Remember Ari Gold, the motor-mouthed Hollywood agent played by Jeremy Piven on “Entourage”? On a scale of 1 – 10, 10 being the most abrasive, he was a 9.
“The Beta Test’s” Jordan Hines (Jim Cummings) is an 11. He’s a somewhat successful agent who makes money repacking already existing intellectual properties like “Caddyshack”—but this time with dogs. He’s a walking deal memo with an attitude, a temper and a secret.
Weeks before his marriage to Caroline (Virginia Newcomb), Jordan receives a mysterious note. Designed to look like a wedding invitation, it invites him to a no-strings attached, anonymous sexual encounter that will cater to his kinks. Curious, he accepts, and spends an afternoon, blindfolded, indulging in his wildest fantasies.
Satisfied, he craves another tryst. But there is a complication. Others who accepted the same invitation are ending up dead at the hands of their significant others. Perplexed and afraid, Jordan launches an investigation into the source of the invite as his personal and professional lives fall apart.

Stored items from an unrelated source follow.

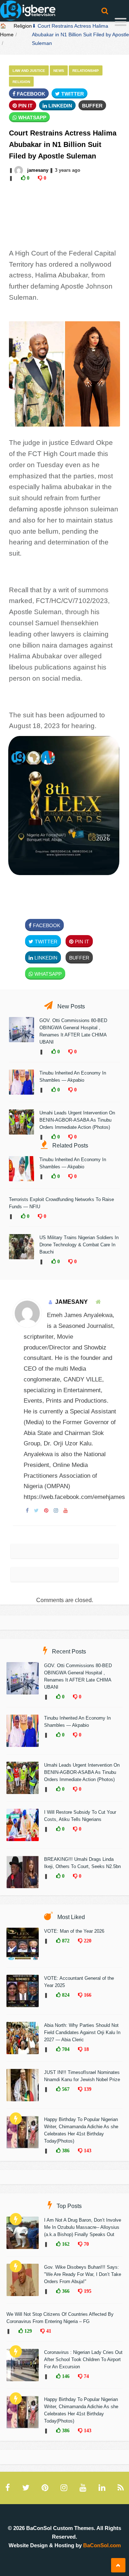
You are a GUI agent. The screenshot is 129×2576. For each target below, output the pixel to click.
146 (65, 2376)
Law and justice (29, 71)
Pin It (25, 106)
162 (65, 2243)
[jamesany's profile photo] (19, 170)
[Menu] (120, 23)
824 (65, 1994)
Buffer (92, 106)
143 (86, 2150)
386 (65, 2150)
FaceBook (30, 94)
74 (85, 2376)
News (58, 71)
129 (27, 2330)
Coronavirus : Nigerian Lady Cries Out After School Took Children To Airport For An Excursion (83, 2359)
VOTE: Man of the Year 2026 (74, 1931)
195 (86, 2291)
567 (65, 2089)
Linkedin (59, 106)
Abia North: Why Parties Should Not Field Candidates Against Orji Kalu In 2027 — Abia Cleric (82, 2032)
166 (86, 1994)
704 (65, 2049)
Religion (23, 26)
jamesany (37, 170)
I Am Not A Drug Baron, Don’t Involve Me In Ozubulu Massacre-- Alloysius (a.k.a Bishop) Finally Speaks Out (82, 2227)
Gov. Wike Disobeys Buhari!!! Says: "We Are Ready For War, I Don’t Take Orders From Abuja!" (82, 2274)
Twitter (72, 94)
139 (86, 2089)
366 (65, 2291)
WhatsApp (31, 117)
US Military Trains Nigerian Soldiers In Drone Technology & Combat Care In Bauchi (79, 1245)
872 (65, 1940)
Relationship (85, 71)
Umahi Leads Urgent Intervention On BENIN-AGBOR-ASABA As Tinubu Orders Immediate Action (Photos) (77, 1120)
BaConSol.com (102, 2545)
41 (48, 2330)
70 (85, 2243)
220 (86, 1940)
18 (85, 2049)
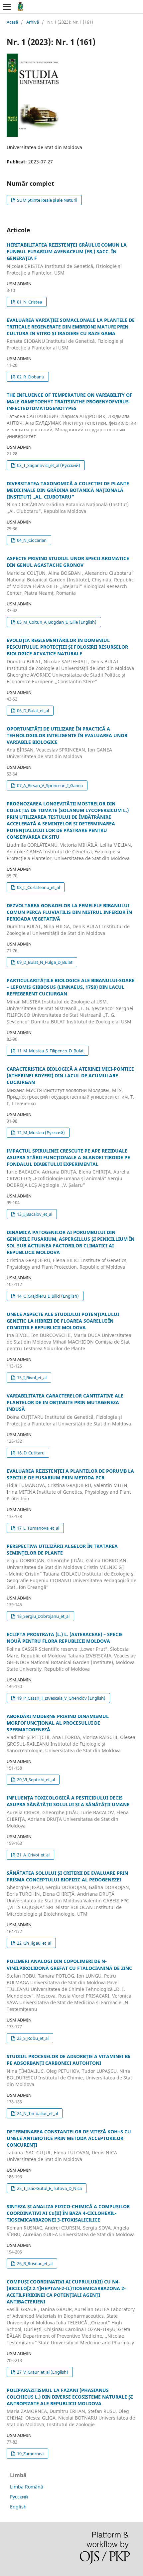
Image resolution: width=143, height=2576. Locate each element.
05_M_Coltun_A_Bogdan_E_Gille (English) (56, 622)
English (18, 2506)
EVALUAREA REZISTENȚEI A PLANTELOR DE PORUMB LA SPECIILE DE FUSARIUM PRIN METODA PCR (70, 1485)
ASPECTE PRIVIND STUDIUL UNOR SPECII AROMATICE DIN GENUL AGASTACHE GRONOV (70, 575)
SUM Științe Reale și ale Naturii (46, 200)
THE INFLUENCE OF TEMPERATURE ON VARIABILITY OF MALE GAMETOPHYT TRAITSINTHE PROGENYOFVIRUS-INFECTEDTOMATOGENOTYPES (71, 415)
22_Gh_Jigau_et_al (33, 1943)
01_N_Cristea (29, 302)
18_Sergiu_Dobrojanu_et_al (43, 1616)
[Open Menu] (6, 6)
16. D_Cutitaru (30, 1453)
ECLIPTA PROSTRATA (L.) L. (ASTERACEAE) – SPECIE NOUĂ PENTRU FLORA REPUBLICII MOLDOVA (71, 1651)
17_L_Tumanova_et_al (37, 1528)
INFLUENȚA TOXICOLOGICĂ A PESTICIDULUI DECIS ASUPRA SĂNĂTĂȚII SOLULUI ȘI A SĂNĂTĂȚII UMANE (68, 1812)
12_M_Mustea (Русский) (40, 1133)
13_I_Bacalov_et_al (34, 1214)
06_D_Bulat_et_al (32, 711)
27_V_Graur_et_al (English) (42, 2372)
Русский (19, 2496)
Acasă (12, 22)
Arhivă (32, 22)
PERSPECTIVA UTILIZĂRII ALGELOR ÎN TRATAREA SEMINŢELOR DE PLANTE (71, 1567)
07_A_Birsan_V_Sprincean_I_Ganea (49, 785)
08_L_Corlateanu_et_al (38, 887)
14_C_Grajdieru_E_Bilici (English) (47, 1296)
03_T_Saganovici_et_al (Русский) (48, 465)
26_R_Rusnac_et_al (34, 2263)
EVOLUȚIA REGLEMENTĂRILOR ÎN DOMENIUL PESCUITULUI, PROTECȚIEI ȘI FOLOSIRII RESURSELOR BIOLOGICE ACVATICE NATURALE (70, 661)
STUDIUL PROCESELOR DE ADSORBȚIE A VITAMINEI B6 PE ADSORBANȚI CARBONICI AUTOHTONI (69, 2070)
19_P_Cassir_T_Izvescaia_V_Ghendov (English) (60, 1698)
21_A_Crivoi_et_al (33, 1855)
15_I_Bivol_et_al (31, 1378)
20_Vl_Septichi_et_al (35, 1780)
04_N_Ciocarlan (31, 540)
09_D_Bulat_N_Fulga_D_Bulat (44, 962)
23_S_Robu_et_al (32, 2038)
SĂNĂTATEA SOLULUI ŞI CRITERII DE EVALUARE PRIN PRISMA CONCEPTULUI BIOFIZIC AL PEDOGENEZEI (68, 1893)
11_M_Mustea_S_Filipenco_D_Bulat (50, 1051)
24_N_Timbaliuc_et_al (37, 2113)
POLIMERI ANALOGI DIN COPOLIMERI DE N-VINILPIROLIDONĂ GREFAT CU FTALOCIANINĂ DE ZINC (69, 1985)
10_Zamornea (30, 2454)
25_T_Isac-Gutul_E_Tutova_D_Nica (49, 2188)
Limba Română (26, 2486)
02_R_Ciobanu (30, 377)
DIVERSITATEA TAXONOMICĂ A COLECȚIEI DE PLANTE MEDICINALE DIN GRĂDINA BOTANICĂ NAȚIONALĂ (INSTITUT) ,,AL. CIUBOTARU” (68, 497)
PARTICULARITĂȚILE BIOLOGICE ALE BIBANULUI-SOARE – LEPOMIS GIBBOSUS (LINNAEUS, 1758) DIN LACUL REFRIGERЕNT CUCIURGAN (70, 1001)
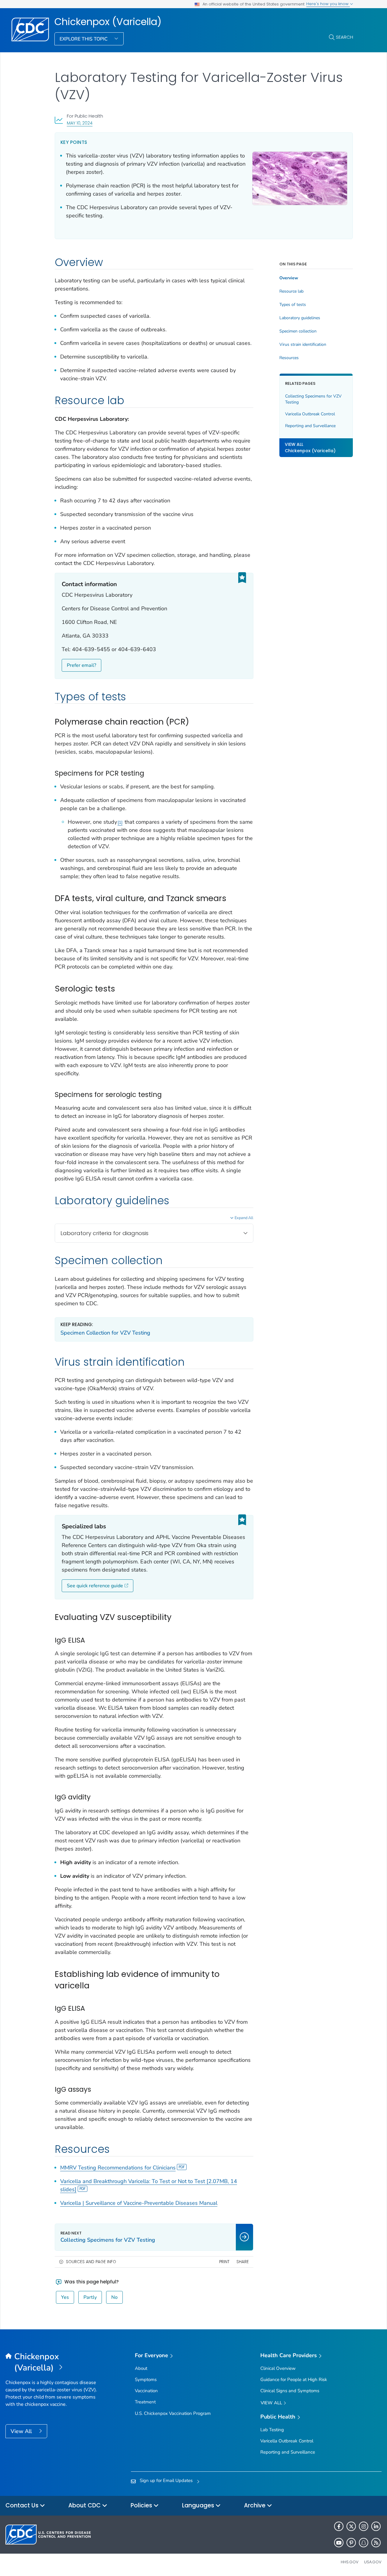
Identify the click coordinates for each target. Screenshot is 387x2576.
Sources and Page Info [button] (91, 2262)
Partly (90, 2297)
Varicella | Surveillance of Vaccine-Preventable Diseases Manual (138, 2203)
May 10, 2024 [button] (80, 123)
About (141, 2368)
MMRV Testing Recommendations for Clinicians (118, 2167)
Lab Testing (272, 2430)
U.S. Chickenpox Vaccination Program (173, 2413)
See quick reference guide (95, 1585)
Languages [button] (199, 2505)
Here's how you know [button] (328, 4)
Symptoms (146, 2379)
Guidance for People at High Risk (293, 2379)
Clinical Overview (278, 2368)
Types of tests (292, 304)
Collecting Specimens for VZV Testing (313, 399)
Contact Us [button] (22, 2505)
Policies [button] (142, 2505)
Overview (288, 278)
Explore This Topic (84, 39)
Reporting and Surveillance (310, 425)
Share (242, 2262)
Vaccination (146, 2391)
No (114, 2297)
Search (344, 37)
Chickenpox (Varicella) (107, 21)
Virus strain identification (302, 344)
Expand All (244, 1218)
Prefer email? (81, 665)
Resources (289, 358)
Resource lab (291, 291)
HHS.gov (350, 2562)
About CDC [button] (85, 2505)
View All (22, 2431)
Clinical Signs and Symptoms (289, 2391)
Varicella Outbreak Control (310, 414)
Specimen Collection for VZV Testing (105, 1332)
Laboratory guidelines (299, 318)
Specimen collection (298, 331)
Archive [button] (255, 2505)
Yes (65, 2297)
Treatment (145, 2402)
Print (224, 2262)
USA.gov (373, 2562)
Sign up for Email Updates (166, 2480)
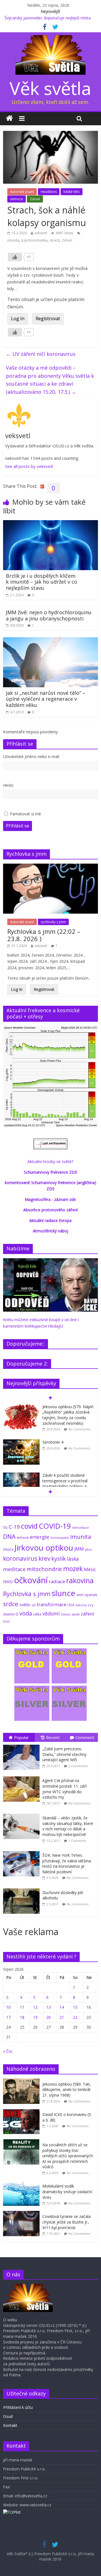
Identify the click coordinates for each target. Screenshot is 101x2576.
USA (70, 1604)
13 (48, 2007)
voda (25, 1613)
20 (48, 2017)
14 (61, 2007)
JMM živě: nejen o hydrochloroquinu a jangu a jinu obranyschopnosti (48, 615)
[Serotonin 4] (21, 1442)
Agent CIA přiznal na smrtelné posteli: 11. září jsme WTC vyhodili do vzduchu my (64, 1789)
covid (29, 1526)
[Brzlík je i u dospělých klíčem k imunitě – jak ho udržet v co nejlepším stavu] (50, 523)
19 (35, 2017)
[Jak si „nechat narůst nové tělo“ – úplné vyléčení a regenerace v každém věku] (50, 641)
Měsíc (90, 1569)
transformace (51, 1604)
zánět (76, 1614)
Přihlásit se (17, 826)
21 (61, 2017)
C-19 (14, 1526)
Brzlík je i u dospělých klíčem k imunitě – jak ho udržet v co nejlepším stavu (41, 581)
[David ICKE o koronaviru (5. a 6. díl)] (22, 2112)
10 (8, 2007)
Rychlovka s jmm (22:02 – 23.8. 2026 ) (43, 935)
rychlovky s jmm (53, 922)
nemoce (16, 199)
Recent (53, 1737)
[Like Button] (15, 257)
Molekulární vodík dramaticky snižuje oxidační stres (67, 2191)
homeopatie (59, 1537)
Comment (84, 1737)
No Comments (79, 1429)
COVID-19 (55, 1526)
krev (44, 1558)
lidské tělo (71, 191)
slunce (63, 1593)
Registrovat (48, 318)
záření (87, 1613)
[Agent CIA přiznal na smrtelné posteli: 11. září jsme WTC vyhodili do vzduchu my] (22, 1776)
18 (22, 2017)
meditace (14, 1569)
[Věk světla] (9, 118)
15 (75, 2007)
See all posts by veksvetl (29, 466)
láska (73, 1558)
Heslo (8, 785)
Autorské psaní (22, 191)
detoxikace (80, 1527)
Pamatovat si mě (25, 813)
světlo (24, 1604)
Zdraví (35, 199)
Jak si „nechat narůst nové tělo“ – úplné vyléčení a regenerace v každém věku (45, 698)
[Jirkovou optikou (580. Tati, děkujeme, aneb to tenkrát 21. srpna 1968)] (22, 2081)
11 (22, 2007)
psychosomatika (34, 240)
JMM (79, 1549)
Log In (17, 318)
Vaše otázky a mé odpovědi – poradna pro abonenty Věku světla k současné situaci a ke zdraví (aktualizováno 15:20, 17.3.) (50, 379)
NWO (8, 1581)
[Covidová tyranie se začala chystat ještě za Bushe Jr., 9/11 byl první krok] (22, 2214)
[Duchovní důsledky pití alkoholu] (22, 1888)
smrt (80, 1594)
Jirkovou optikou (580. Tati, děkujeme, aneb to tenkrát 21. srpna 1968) (66, 2089)
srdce (10, 1604)
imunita (13, 240)
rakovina (80, 1580)
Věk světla (50, 88)
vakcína (81, 1605)
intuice (8, 1549)
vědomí (51, 1613)
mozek (73, 1568)
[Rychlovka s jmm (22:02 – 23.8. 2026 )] (50, 866)
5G (5, 1527)
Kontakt (10, 2425)
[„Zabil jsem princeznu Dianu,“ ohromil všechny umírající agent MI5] (22, 1744)
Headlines (49, 191)
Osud (8, 2416)
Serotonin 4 (52, 1442)
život (6, 1621)
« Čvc (8, 2051)
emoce (23, 1537)
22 (75, 2017)
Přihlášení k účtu (18, 2407)
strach (54, 240)
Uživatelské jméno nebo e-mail (31, 756)
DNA (9, 1536)
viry (90, 1605)
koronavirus (20, 1558)
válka (37, 1614)
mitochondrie (44, 1569)
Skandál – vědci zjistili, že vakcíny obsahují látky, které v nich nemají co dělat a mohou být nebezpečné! (67, 1826)
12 (35, 2007)
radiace (57, 1581)
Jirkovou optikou (44, 1547)
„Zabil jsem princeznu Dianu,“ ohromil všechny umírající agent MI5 (64, 1754)
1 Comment (77, 1840)
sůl (33, 1605)
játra (88, 1549)
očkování (31, 1580)
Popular (21, 1737)
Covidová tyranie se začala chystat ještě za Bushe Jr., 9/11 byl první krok (66, 2222)
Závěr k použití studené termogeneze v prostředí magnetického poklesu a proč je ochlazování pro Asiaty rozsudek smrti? (65, 1486)
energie (39, 1536)
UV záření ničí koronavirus (40, 354)
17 (8, 2017)
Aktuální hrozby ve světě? (50, 1161)
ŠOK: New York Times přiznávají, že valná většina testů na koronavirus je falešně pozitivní (66, 1863)
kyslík (58, 1558)
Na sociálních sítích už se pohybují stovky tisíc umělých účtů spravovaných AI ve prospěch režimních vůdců (67, 2155)
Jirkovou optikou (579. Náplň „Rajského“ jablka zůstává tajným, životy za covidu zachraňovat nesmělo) (68, 1415)
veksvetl (41, 233)
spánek (91, 1594)
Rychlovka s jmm (26, 1594)
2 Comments (78, 1766)
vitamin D (10, 1614)
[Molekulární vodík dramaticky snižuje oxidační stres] (22, 2183)
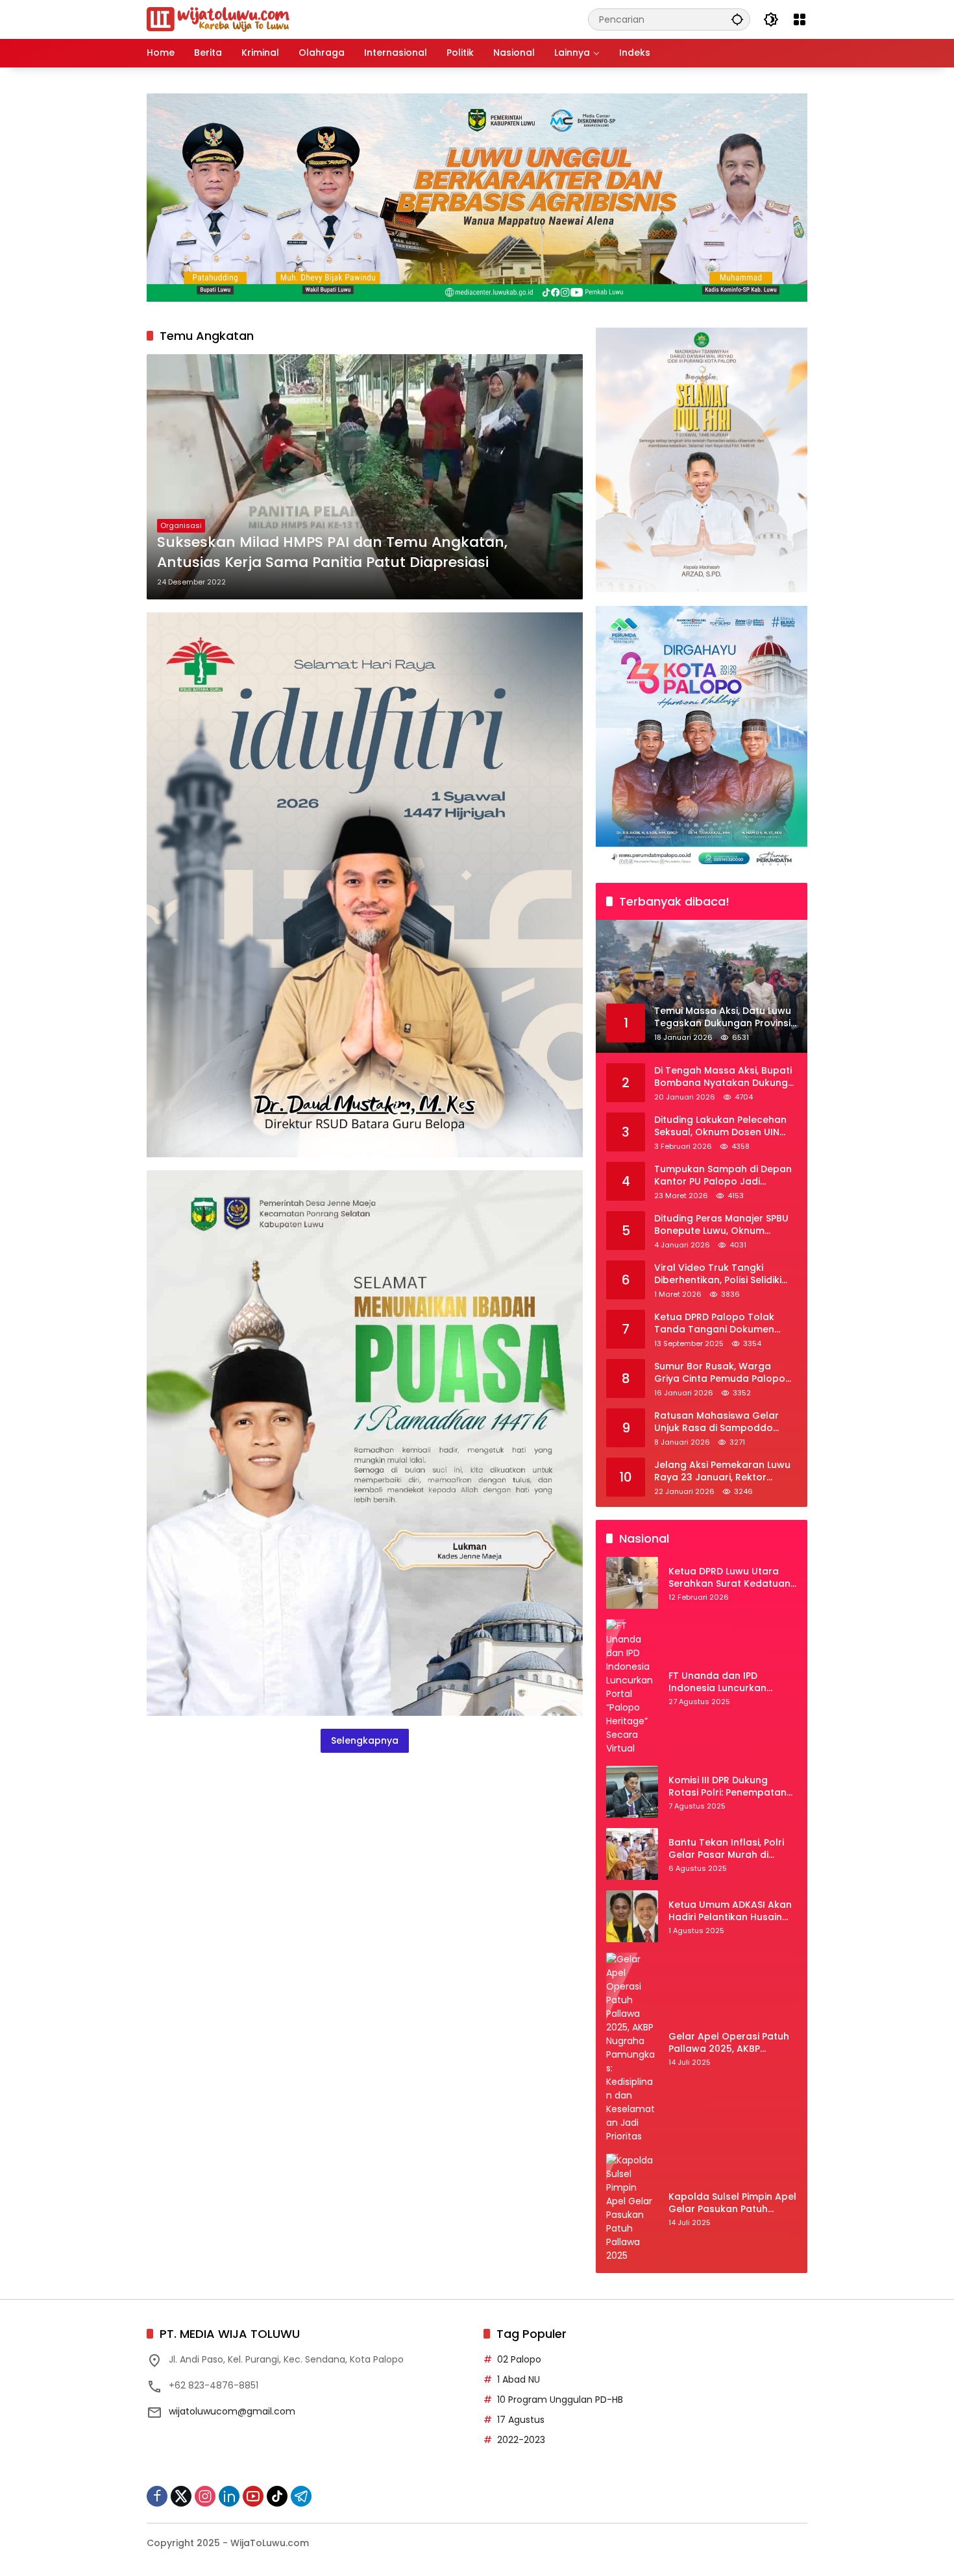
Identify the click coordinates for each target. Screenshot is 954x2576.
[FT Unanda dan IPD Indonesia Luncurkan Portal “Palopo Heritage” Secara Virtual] (632, 1687)
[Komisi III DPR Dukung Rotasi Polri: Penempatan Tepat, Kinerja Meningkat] (632, 1792)
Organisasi (181, 525)
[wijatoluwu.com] (218, 18)
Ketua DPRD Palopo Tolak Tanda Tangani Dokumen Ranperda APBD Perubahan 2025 (718, 1323)
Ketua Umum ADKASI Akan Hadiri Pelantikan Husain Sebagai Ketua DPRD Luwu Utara (730, 1911)
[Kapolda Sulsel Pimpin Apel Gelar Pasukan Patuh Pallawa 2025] (632, 2208)
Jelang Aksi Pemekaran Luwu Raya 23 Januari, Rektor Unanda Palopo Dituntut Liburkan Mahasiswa (722, 1471)
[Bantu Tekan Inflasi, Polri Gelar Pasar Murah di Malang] (632, 1854)
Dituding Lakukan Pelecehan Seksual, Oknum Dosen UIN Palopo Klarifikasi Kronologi (720, 1126)
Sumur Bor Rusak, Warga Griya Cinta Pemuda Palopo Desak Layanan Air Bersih (719, 1373)
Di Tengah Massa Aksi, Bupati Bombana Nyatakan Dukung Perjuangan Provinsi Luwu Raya (723, 1077)
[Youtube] (253, 2496)
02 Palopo (519, 2359)
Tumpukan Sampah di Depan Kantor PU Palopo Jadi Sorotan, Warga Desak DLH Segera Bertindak (723, 1175)
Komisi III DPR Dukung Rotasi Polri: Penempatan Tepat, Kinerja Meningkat (727, 1787)
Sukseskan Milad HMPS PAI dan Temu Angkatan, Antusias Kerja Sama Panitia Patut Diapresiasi (332, 552)
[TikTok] (277, 2496)
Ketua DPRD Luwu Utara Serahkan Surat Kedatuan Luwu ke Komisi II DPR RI (729, 1578)
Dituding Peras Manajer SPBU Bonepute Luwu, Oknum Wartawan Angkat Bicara (721, 1225)
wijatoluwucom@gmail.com (232, 2411)
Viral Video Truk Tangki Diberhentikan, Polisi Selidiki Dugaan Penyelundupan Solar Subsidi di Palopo (724, 1274)
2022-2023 (521, 2439)
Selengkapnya (364, 1740)
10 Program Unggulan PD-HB (560, 2399)
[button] (737, 19)
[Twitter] (181, 2496)
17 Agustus (520, 2419)
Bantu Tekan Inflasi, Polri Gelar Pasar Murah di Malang (726, 1849)
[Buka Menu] (799, 19)
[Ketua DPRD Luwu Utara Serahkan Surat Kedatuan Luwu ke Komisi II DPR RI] (632, 1583)
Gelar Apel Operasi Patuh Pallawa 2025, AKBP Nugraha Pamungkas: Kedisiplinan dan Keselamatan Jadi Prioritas (732, 2043)
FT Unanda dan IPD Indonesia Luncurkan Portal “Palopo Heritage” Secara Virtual (726, 1682)
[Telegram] (301, 2496)
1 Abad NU (518, 2379)
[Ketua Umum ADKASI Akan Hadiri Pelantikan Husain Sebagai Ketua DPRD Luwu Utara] (632, 1916)
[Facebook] (157, 2496)
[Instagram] (205, 2496)
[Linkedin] (229, 2496)
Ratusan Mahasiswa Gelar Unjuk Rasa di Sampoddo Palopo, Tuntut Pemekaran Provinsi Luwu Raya (717, 1422)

“The Beta Test” isn’t really about the mystery. The identity of the invite senders isn’t the point of this movie, it’s the McGuffin that keeps the action moving along. Instead, this is a piercing look at the emptiness of the film business and the folks who decide what entertainment we get to see.
As Jordan, Cummings is one step away from being feral. He’s the twitchy, uncomfortable center of the story. Unable to be truly happy, he’s self-aware enough to recognize his unhappiness, but his worldview won’t allow him to admit that to anyone, particularly his clients. He’s all surface; the kind of guy who buys a painting he can’t afford to impress people. That soullessness lies at the heart of “The Beta Test.” It’s a brutal attack on the Jordan Hineses of the world that lampoons the Hollywood A-type architype in a way that makes “Entourage’s” portrayal of Ari Gold seem tame by comparison.
“The Beta Test’s” study of toxic masculinity and fragility isn’t without its bumps, but the overarching message is surprisingly simple and gentle for such a ferocious movie. “Everybody just wants to be famous, but for what? Be happy with what you’ve got.”